Tachycardia is the medical term for an abnormally fast heart rate. Sinus tachycardia is the term used to describe a resting heart rate of more than 100 beats per minute. Some tachycardias are considerably faster than this. In patients with AV nodal reentrant tachycardia (AVNRT) the heart rate is generally 160 to 220 beats per minute. This form of tachycardia is a "short circuit" in the electrical system of the heart.
What is the mechanism of AVNRT?
A normal heart beat starts in a collection of cells (the sinus node) in the right atrium. This electrical discharge leads to the contraction of the upper heart chambers. The electricity is then delayed for about 0.16 seconds in a structure called the AV node. The electricity is then rapidly conducted to the lower pumping chambers of the heart (the ventricles). In some people there can develop a short circuit within the AV node leading to a rapid circular electrical pathway within the AV node. This causes the lower chambers to beat at a rate of between 160 and 220 beats per minute.
Who gets AVNRT and how is it diagnosed?
AVNRT is most common in people in their 20's and 30's but can occur at any age. It is more common in women than in men. Because AVNRT causes a rapid heart rate, most patients feel their heart beating rapidly. This can feel like "my heart is jumping out of my chest". Many patients will also feel a sensation of chest pressure or shortness of breath. Depending upon its effect on blood pressure, some patients may feel light headed or may even faint.

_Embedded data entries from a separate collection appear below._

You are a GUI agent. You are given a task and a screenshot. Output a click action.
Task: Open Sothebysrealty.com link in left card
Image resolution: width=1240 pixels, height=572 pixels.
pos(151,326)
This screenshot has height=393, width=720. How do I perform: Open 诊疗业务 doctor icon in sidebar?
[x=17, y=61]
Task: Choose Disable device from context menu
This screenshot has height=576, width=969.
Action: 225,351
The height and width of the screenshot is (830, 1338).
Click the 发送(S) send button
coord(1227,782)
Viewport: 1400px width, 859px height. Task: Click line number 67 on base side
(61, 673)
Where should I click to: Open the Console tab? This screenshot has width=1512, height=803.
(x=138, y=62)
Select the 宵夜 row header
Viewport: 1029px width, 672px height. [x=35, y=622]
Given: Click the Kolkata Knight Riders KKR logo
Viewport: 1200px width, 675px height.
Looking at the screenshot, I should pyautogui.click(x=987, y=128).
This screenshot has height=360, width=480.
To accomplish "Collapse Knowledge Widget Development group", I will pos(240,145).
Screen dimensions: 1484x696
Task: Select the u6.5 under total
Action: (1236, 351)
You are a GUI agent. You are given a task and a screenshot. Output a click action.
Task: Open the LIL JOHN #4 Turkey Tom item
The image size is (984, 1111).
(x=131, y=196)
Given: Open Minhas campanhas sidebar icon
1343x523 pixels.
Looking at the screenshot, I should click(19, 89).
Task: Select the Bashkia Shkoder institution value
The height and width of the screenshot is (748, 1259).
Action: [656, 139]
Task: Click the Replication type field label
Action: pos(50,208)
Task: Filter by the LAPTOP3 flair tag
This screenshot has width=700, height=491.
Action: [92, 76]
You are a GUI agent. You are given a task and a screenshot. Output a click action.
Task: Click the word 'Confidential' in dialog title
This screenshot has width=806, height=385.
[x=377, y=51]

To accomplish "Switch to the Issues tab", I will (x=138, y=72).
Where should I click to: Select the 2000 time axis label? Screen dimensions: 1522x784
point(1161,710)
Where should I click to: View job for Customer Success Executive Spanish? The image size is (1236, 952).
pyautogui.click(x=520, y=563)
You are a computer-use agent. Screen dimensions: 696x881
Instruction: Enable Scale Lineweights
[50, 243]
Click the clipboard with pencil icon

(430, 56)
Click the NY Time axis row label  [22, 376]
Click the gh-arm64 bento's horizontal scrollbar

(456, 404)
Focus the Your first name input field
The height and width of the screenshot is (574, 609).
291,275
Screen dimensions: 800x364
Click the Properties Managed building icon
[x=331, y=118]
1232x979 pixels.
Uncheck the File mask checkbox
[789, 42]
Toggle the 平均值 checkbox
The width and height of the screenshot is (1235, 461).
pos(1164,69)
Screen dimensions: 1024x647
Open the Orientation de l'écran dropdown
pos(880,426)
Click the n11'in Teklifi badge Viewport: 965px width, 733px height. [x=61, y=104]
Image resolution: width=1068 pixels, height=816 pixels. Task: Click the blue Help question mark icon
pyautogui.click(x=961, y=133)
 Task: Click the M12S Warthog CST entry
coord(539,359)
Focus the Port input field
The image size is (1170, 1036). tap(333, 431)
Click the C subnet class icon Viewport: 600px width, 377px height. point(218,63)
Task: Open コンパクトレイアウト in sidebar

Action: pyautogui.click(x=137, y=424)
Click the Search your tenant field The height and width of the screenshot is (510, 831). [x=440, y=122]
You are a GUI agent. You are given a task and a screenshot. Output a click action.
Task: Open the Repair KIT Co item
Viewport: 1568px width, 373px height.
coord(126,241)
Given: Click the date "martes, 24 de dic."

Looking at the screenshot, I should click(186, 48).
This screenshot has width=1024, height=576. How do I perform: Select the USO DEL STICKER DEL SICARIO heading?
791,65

The diagnosis is made by an electrocardiogram taken during an episode. Because this is an intermittent phenomenon, it may be difficult to record an episode. A Holter monitor is a 24 hour ECG tape recorder. This can be a helpful way to record an episode. Longer periods of monitoring may be necessary. A cardiac event recorder is a long term recording device. Specialized electrical studies of the heart (electrophysiological studies) can precisely define AVNRT especially if ablation therapy is planned. This is a hospital based study of your heart's electrical system.
How is AVNRT treated?
The key to stopping the tachycardia is interrupting the rapid electrical impulse within the AV node. There are nerve fibers that affect the electrical properties of the AV node. These can be stimulated by a variety of maneuvers including rubbing the neck artery (carotid artery) at the angle of the jaw, or by taking a breath and bearing down like you were having a bowel movement. The maneuvers may quickly abort the tachycardia. If the tachycardia is more persistent, there are drugs that can be tried. You can discuss this with your physician. Patients with frequent or prolonged episodes may be candidates for ablation therapy. This is a procedure that interrupts the short circuit pathway. A small tube or catheter is passed into the heart through a vein in the leg. The catheter is directed to the area of the AV node causing the tachycardia and radio frequency waves cause a small burn in the area interrupting the circuit. Successfully done, this cures the problem.